_Exercise:_ Within the entries below, count the lines that hold the string "agent" and give only that number.

[Saved data entries]

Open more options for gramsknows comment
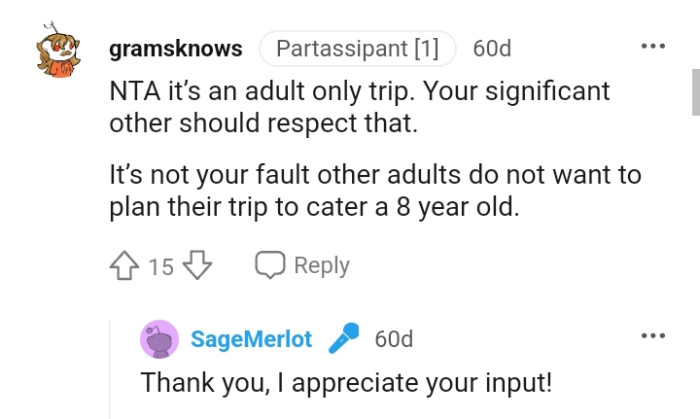This screenshot has width=700, height=419. 653,48
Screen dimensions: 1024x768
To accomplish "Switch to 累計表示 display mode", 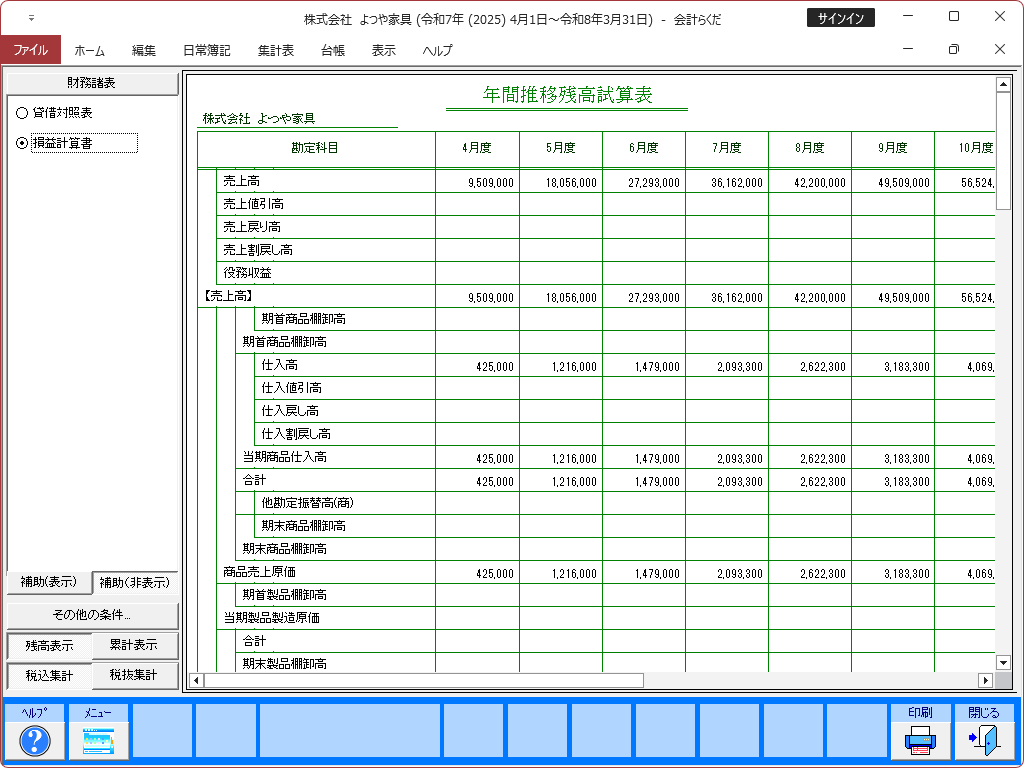I will point(135,646).
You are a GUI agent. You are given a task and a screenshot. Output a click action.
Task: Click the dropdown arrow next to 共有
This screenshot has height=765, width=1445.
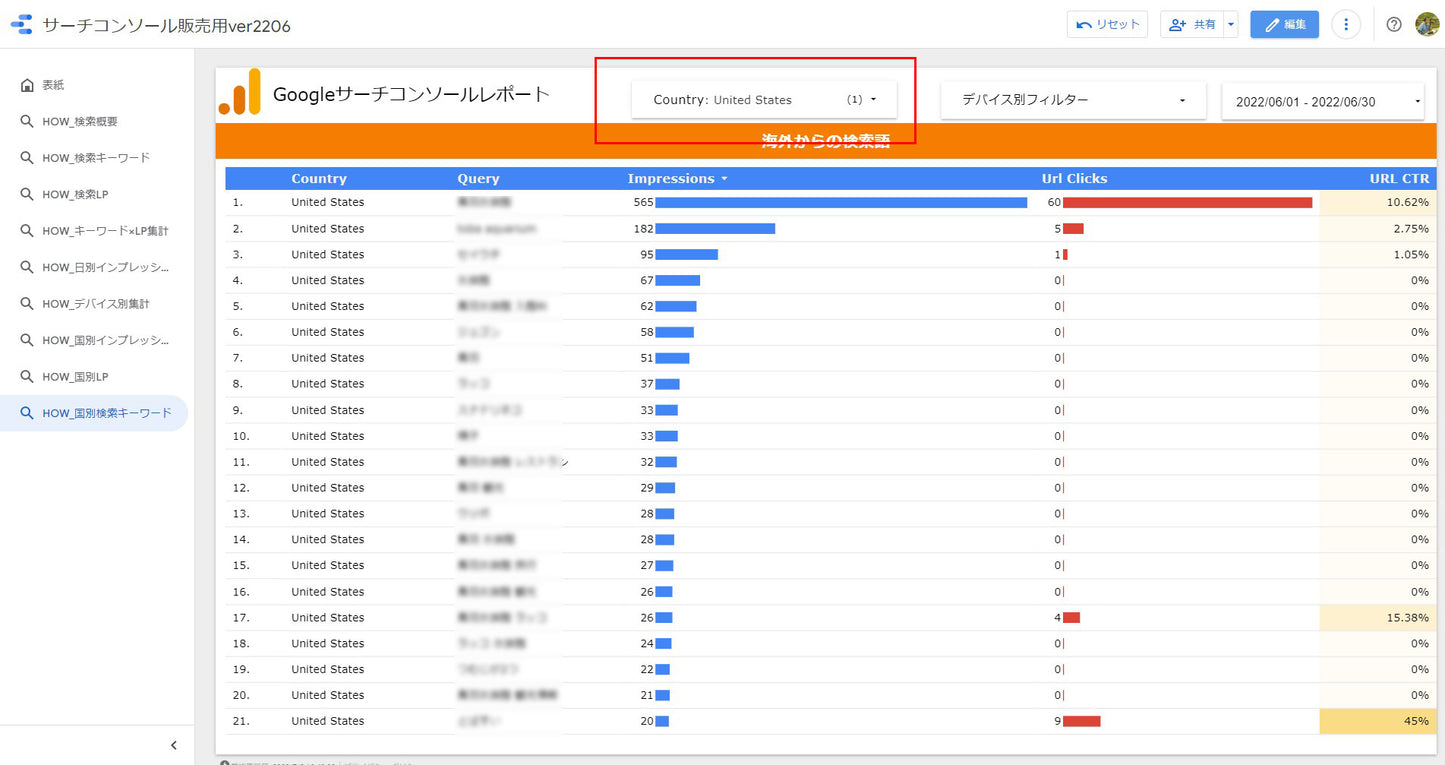click(x=1230, y=24)
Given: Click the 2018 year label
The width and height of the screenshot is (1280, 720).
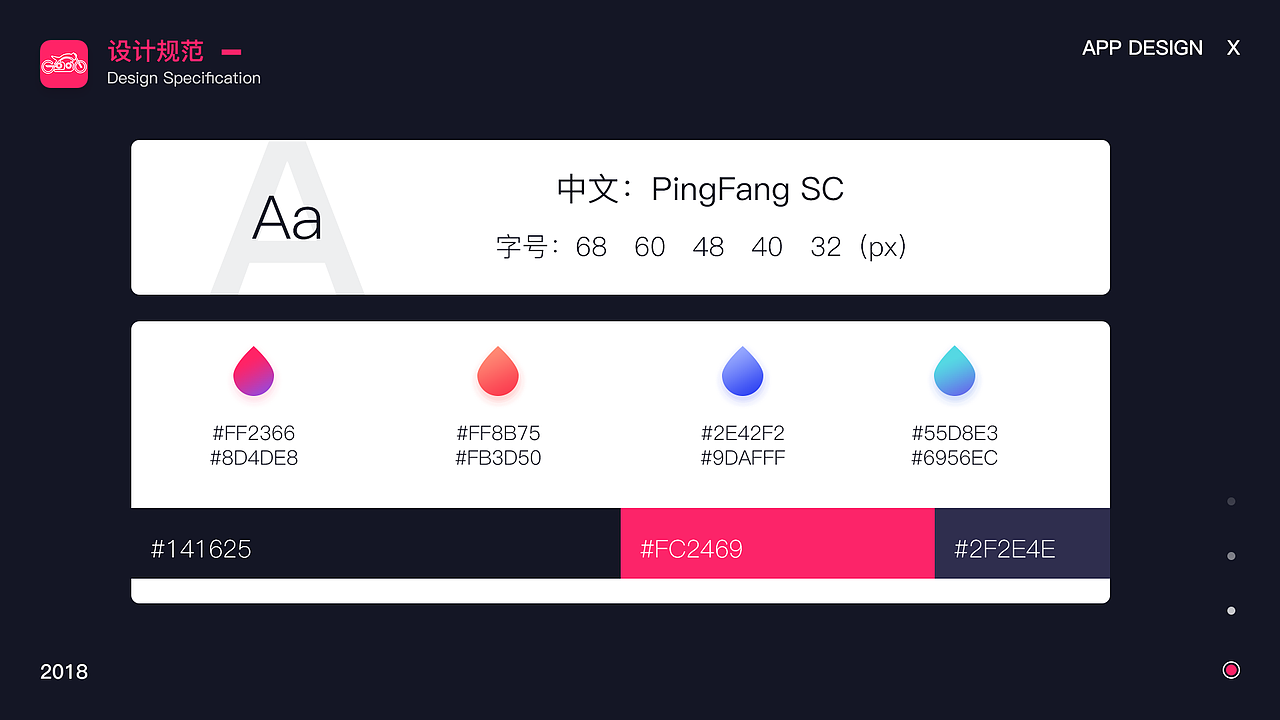Looking at the screenshot, I should 64,672.
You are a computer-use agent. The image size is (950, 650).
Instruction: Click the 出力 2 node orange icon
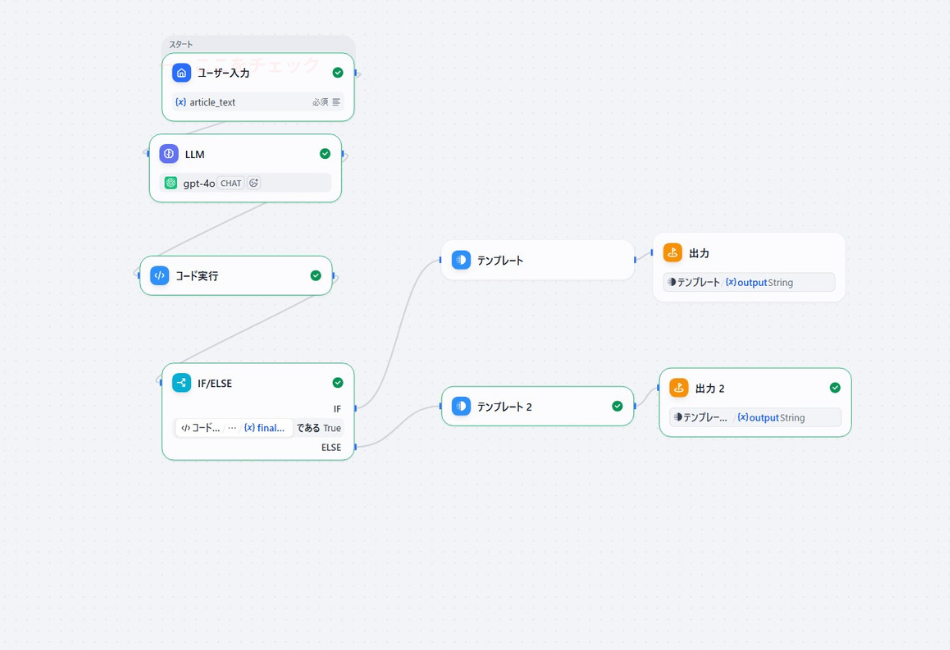[679, 388]
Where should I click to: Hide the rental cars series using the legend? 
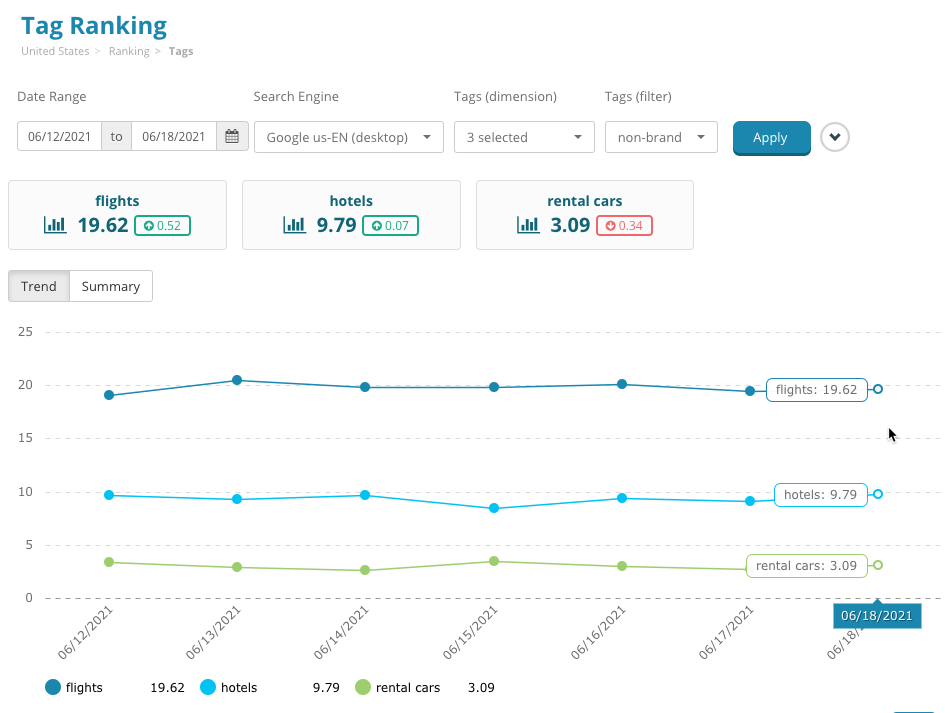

_Your response:_ 2